Uluslararası realist düşünce siyasi aktörleri; birbirini karşılıklı olarak yok etme güdüsüyle
hareket eden düşmanlar, rekabet içinde olan ama birbirinin hayatta kalmasına tehdit
oluşturmayan rakipler ve ilişkilerinde kuvveti terk etmiş dostlar olarak üç gruba ayırırken;
“herkesin herkesle savaştığı” dünyamız bambaşka bir gerçekliği ortaya koymaktadır.
Oysa çok kutuplu dünya siyasetinde düzen ve istikrar, süper güçlerin nükleer yayılmayı
engellemesini talep ederken adalet, -sadece büyük güçlere değil- tüm devletlere kendi
savunmaları için önemli gördükleri silahlara sahip olma hakkı tanımaktadır. Savaşın dahi
ahlakını savunan pek çok düşüncenin tersine, herkes herkesle amansız ve ahlaksız bir savaş
vermektedir. Oysa tüm savaşlar haksızdır, savaş öldürme demektir ve öldürme özü itibariyle
yanlıştır.
Evrensel bir referans noktasının veya kuşatıcı bir bakış açısının yokluğu, alternatif birçok
perspektifle baş başa kaldığımızı işaret eder. Nietzsche’nin ifadesiyle “ Sadece bir bakış
açısından görmek ve sadece bir bakış açısının bilgisine sahip olmak” artık geçerliliğini
kaybetmiş ve tüm bu bakış açıları sadece aynı gerçek dünyanın farklı temsillerini sunmakla
kalmamıştır. Gerçek bir dünya olduğu fikri yıkılmış ve yerine sadece farklı bakış açıları ve
sadece yorumların yorumları ve metinsellik kalmıştır.

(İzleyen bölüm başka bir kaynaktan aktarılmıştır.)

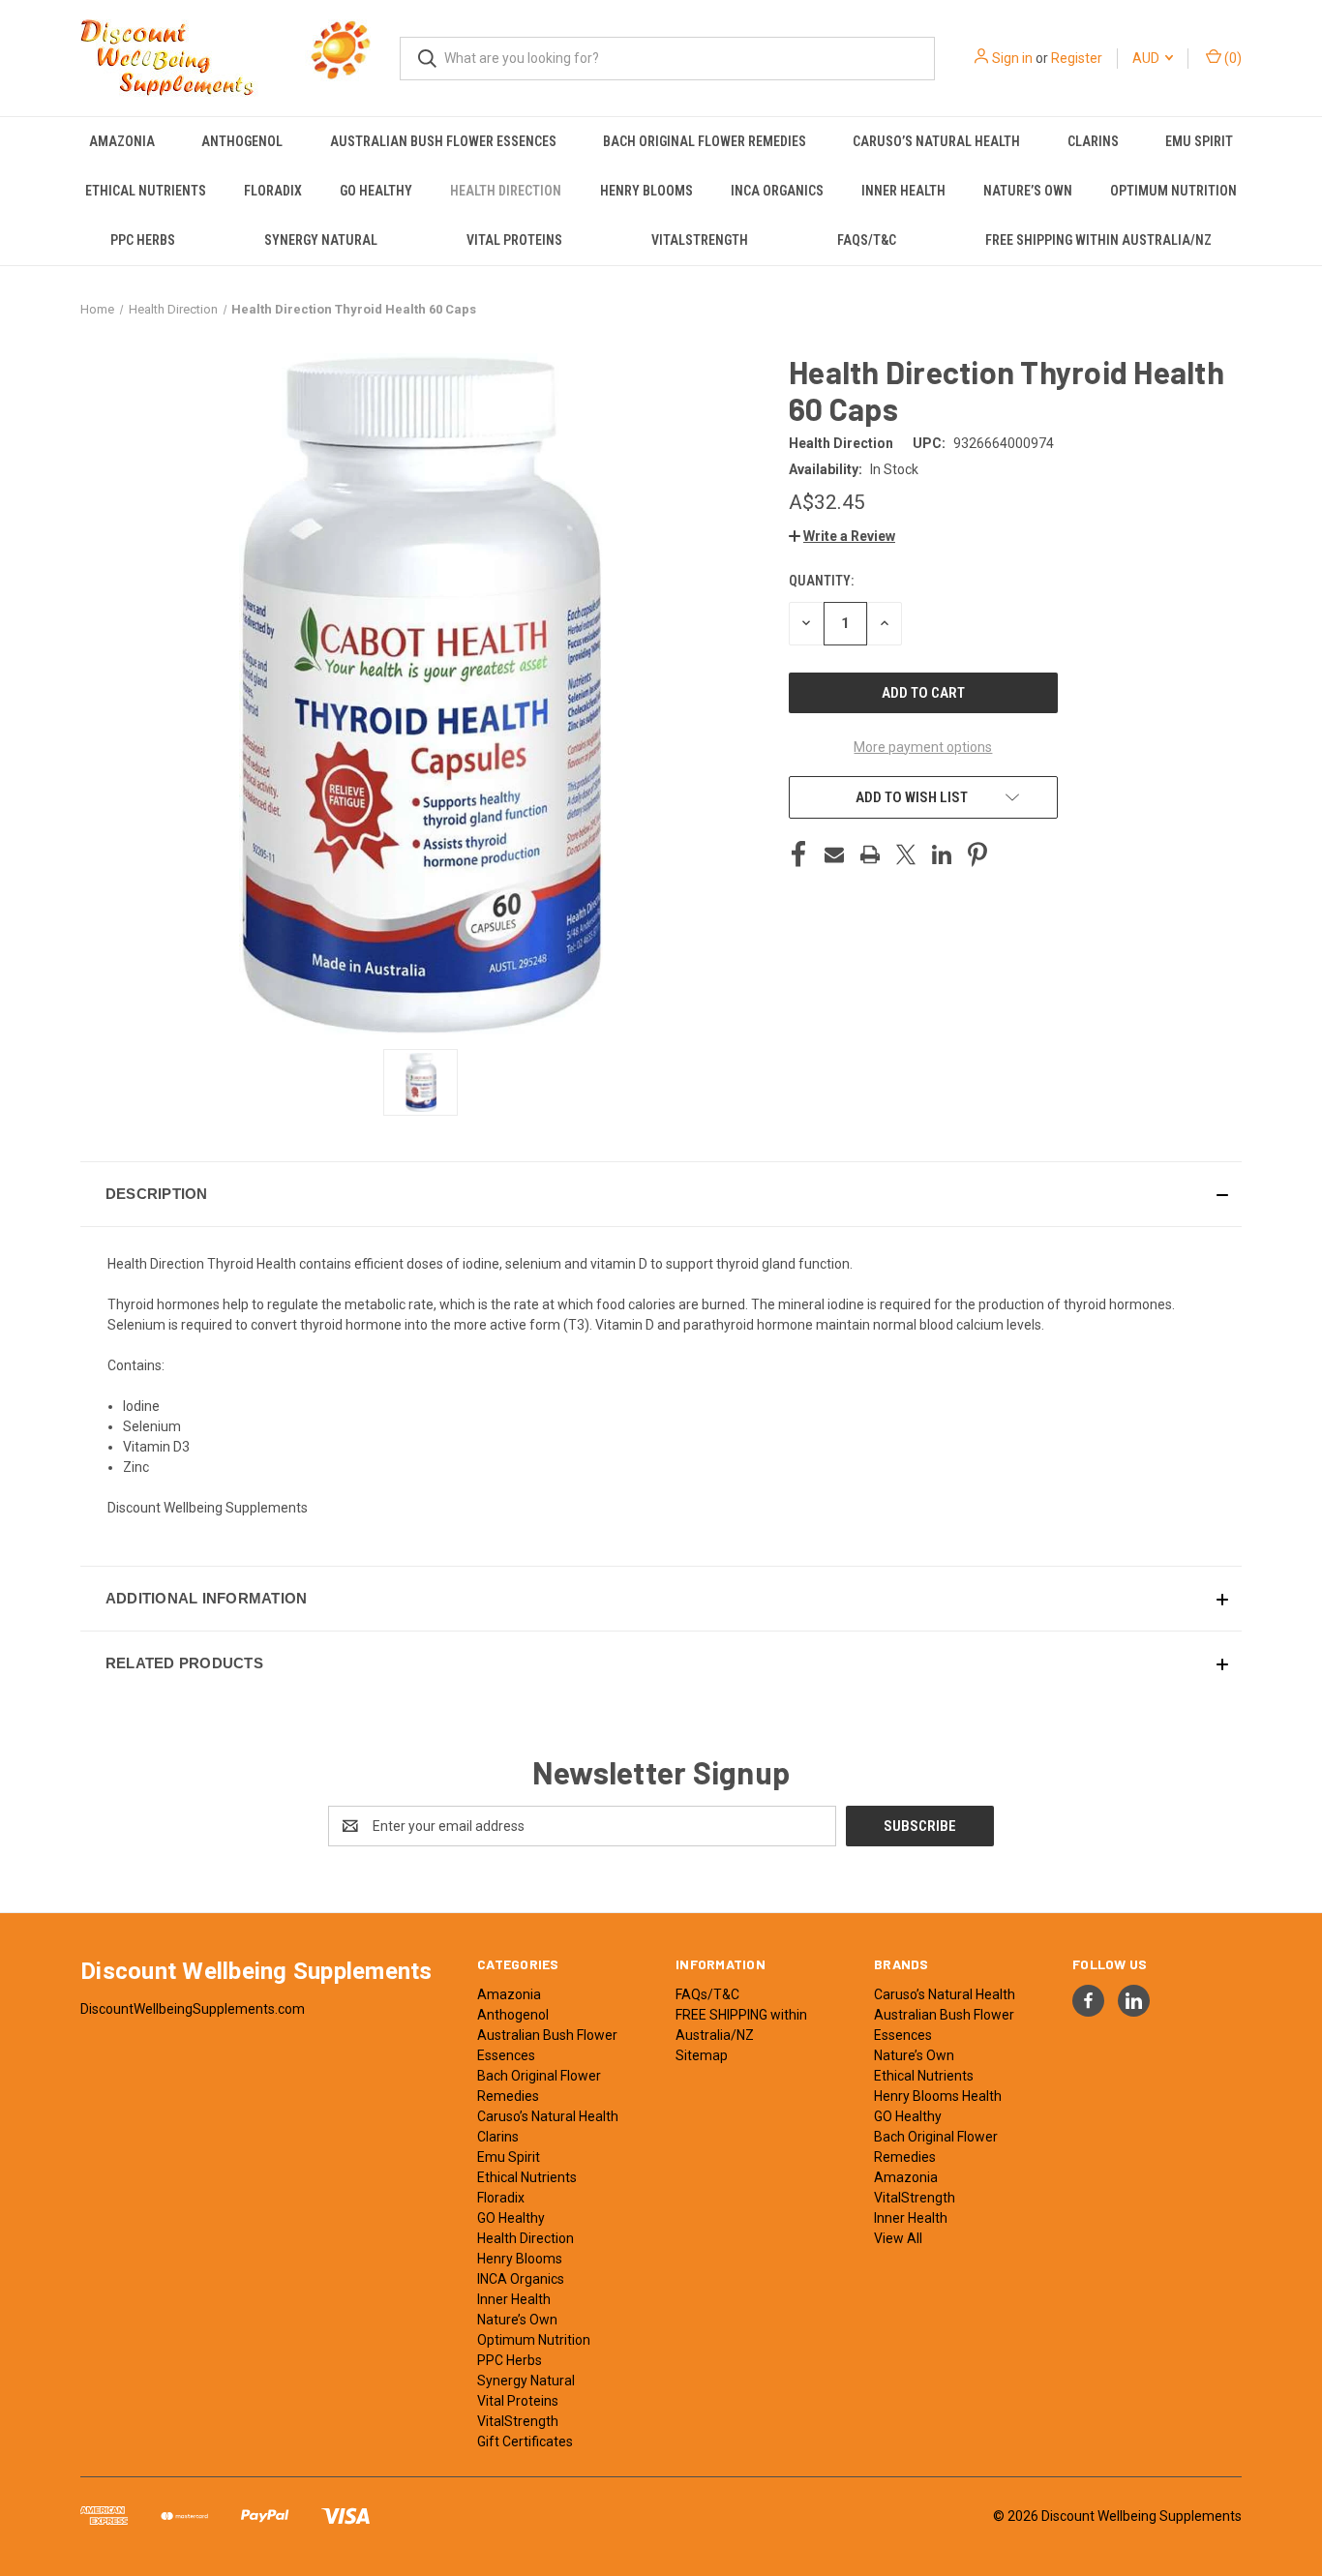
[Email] (834, 854)
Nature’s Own (1027, 190)
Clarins (1093, 141)
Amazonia (122, 141)
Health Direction (505, 190)
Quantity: (821, 580)
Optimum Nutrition (1173, 190)
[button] (842, 536)
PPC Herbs (142, 240)
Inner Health (903, 190)
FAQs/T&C (866, 240)
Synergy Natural (320, 240)
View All (898, 2238)
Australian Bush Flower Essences (443, 141)
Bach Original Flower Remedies (704, 141)
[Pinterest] (977, 854)
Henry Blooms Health (938, 2096)
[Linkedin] (941, 854)
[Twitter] (906, 854)
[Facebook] (798, 854)
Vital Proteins (514, 240)
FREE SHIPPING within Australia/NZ (1098, 240)
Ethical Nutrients (145, 190)
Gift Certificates (525, 2441)
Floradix (273, 190)
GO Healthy (376, 190)
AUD (1147, 58)
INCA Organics (777, 190)
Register (1076, 58)
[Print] (870, 854)
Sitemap (702, 2055)
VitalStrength (699, 240)
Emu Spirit (1199, 141)
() (1231, 58)
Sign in (1012, 58)
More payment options (923, 747)
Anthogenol (242, 141)
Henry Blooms (646, 190)
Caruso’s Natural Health (936, 141)
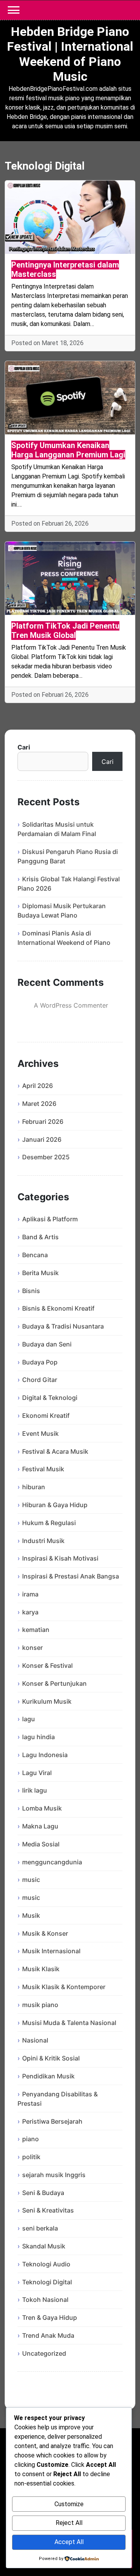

Tarih; bilgi ve iktidar alanında peşi sıra ortaya çıkan tahakküm ve baskı sistemleri şeklinde
ilerlemektedir ve bizlere düşen görev öznelerin, nesnelerin, eylem ve bilgi alanlarının
inşasında açılan ya da kapatılan birçok farklı yörüngeyi açığa çıkararak tarihin maskesini
düşürmektir.
Daha da ötesi, tek ve büyük bir tarih yoktur; bilgi, iktidar etkileri bakımından birbiriyle örüntü
içerisinde birçok farklı tarih aynı anda yaşanmaktadır.
Dış Politika bu sayısında, “şimdi ile gelecek” arasındaki tarihi kaydetmek gayretindedir.